ECLI:NL:CBB:2019:61
College van Beroep voor het bedrijfsleven
- Eerste aanleg - meervoudig
- Rechtspraak.nl
Herziening van inbewaringneming van vleespartijen en procesbelang van de curator in faillissement
In deze zaak, behandeld door het College van Beroep voor het Bedrijfsleven, gaat het om de herziening van besluiten tot inbewaringneming van vleespartijen van [naam 3], die eerder in beslag waren genomen in het kader van een strafrechtelijk onderzoek. De appellant, mr. J.A. van der Meer, curator in het faillissement van [naam 1] B.V. en [naam 2] B.V., heeft beroep ingesteld tegen de besluiten van verweerder, de minister van Landbouw, Natuur en Voedselkwaliteit, die de inbewaringneming van de vleespartijen had opgelegd. De zaak is complex, met meerdere besluiten en eerdere uitspraken die de context van het beroep bepalen.
De appellant heeft in zijn beroep aangevoerd dat hij procesbelang heeft, omdat de besluiten van verweerder aanzienlijke schade hebben veroorzaakt voor de failliete onderneming. Echter, het College oordeelt dat de gebreken in de eerdere besluiten inmiddels zijn hersteld door een besluit van 16 april 2015, waarin toestemming werd verleend om de in bewaring genomen vleespartijen als categorie 2-materiaal voor vervoedering aan dieren te bestemmen. Dit besluit heeft formele rechtskracht gekregen, waardoor de appellant geen procesbelang meer heeft bij de beoordeling van de inbewaring genomen vleespartijen.

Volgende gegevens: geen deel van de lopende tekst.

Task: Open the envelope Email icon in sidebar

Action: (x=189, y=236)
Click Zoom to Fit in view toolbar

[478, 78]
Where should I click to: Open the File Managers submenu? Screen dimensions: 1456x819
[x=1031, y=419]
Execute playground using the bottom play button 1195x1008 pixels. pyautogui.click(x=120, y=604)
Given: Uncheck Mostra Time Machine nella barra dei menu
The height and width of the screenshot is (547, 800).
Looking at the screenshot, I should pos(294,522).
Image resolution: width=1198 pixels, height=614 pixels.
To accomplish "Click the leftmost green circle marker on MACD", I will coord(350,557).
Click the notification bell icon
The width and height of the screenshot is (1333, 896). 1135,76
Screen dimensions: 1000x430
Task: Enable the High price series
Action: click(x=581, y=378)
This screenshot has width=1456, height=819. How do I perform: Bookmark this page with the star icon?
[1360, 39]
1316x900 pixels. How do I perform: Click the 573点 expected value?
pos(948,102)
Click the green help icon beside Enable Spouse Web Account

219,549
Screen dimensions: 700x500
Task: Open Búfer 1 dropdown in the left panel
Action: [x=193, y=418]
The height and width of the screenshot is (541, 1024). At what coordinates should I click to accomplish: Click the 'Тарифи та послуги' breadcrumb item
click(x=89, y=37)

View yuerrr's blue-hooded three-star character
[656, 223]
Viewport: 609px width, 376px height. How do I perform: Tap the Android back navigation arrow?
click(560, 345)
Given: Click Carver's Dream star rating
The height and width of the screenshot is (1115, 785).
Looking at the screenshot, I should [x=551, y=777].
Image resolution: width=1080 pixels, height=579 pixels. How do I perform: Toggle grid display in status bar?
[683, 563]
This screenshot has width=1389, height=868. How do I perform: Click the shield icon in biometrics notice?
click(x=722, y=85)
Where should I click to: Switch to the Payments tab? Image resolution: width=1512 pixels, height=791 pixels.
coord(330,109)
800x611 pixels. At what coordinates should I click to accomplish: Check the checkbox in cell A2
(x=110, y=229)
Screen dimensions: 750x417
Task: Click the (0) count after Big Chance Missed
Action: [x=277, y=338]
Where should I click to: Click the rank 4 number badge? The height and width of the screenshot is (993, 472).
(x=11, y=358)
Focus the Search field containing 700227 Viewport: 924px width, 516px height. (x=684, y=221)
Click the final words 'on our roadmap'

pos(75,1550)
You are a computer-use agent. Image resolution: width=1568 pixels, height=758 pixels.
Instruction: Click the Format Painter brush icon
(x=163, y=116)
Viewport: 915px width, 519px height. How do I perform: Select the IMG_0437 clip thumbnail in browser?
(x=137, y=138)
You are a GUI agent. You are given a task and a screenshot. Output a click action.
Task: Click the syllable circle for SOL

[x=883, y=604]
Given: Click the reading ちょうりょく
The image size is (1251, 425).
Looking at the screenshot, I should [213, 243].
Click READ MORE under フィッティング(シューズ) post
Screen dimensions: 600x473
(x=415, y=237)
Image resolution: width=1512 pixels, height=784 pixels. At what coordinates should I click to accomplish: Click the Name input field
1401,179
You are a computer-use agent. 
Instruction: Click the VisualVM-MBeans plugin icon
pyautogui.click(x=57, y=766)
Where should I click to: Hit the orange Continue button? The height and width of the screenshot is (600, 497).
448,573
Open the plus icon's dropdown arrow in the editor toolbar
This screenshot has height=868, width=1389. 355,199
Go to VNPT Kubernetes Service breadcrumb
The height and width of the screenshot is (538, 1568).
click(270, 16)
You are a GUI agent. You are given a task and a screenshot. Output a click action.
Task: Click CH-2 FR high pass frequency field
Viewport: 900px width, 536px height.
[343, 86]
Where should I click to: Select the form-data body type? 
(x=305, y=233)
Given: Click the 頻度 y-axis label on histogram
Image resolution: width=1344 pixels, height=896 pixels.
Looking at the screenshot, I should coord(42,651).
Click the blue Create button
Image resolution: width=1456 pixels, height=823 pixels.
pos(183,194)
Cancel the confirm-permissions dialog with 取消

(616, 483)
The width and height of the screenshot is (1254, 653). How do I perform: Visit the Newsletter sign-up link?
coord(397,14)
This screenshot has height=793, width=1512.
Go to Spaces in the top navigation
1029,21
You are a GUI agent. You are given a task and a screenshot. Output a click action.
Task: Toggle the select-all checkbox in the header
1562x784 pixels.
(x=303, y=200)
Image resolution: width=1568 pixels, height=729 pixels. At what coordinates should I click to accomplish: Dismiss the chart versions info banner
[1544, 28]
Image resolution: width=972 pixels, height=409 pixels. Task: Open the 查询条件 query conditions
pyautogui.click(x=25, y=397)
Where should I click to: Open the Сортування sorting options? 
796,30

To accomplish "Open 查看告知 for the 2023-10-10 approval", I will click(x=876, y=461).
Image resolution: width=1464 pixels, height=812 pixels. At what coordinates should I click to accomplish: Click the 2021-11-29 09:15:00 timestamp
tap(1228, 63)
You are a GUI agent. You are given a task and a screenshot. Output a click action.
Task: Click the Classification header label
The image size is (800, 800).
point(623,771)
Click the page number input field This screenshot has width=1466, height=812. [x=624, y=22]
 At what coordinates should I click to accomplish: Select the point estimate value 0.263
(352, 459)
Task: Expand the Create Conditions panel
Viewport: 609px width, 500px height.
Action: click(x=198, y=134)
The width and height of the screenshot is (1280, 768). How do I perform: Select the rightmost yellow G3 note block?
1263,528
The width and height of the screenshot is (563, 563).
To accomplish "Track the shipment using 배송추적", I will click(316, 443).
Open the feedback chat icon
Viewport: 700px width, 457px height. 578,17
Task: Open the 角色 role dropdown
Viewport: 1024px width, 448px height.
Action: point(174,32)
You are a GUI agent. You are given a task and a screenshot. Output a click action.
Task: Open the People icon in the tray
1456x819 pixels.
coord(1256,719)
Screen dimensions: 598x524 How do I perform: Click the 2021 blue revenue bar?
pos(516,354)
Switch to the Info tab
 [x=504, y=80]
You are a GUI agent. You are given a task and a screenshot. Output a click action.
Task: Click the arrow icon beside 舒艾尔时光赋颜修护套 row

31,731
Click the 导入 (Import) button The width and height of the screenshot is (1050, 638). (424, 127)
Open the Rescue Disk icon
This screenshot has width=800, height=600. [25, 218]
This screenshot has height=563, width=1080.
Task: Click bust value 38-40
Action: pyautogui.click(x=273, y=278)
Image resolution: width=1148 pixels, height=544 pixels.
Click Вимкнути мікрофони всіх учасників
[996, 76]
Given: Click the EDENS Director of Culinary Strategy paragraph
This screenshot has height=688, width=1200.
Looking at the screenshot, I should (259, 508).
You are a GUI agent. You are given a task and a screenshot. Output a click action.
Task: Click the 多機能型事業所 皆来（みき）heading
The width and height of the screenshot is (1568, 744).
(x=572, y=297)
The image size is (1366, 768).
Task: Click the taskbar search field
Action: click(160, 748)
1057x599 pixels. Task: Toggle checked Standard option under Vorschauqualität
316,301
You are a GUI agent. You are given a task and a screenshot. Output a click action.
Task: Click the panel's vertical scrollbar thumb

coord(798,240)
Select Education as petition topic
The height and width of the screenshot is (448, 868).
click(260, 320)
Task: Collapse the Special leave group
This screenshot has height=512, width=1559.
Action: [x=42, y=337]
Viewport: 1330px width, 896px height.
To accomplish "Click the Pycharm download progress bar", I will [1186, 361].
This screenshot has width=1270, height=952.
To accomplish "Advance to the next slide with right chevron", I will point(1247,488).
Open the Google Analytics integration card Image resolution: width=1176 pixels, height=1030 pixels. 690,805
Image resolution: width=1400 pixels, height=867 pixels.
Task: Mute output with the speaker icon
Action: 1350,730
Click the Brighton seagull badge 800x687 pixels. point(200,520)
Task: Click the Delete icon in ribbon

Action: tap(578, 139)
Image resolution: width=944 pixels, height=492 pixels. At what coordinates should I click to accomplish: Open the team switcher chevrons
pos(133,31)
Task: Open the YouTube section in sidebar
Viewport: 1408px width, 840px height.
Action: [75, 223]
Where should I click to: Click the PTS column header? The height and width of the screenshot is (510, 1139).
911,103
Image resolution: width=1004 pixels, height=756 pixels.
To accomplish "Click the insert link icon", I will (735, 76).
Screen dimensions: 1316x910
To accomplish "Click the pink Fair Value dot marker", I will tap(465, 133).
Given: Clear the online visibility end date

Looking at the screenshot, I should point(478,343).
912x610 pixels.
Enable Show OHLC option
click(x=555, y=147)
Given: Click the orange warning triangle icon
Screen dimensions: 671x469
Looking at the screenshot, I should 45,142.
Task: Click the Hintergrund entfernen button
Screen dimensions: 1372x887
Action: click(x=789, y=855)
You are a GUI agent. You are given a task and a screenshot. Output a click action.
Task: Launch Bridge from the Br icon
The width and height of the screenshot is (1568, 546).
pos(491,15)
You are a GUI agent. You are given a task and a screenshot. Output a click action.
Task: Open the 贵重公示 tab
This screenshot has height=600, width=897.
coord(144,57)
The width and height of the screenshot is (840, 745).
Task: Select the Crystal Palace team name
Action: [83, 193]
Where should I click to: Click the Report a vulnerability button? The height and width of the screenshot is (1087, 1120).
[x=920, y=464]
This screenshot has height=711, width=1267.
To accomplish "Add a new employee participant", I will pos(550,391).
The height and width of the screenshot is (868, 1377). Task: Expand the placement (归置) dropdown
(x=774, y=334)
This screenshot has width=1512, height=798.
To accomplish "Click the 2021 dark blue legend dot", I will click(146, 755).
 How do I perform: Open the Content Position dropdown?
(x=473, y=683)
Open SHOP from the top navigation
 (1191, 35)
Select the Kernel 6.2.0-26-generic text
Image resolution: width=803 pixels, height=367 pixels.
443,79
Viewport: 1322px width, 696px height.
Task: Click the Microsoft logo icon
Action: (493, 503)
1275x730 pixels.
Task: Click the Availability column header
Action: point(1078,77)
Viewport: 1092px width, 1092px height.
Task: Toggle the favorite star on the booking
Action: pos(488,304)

Het College concludeert dat de bezwaren van de appellant terecht primair niet-ontvankelijk zijn verklaard, omdat het procesbelang is komen te vervallen. De uitspraak van het College is gedaan op 12 februari 2019, waarbij het beroep van de appellant ongegrond is verklaard. De kostenveroordeling is niet aan de orde gesteld, gezien de uitkomst van de zaak.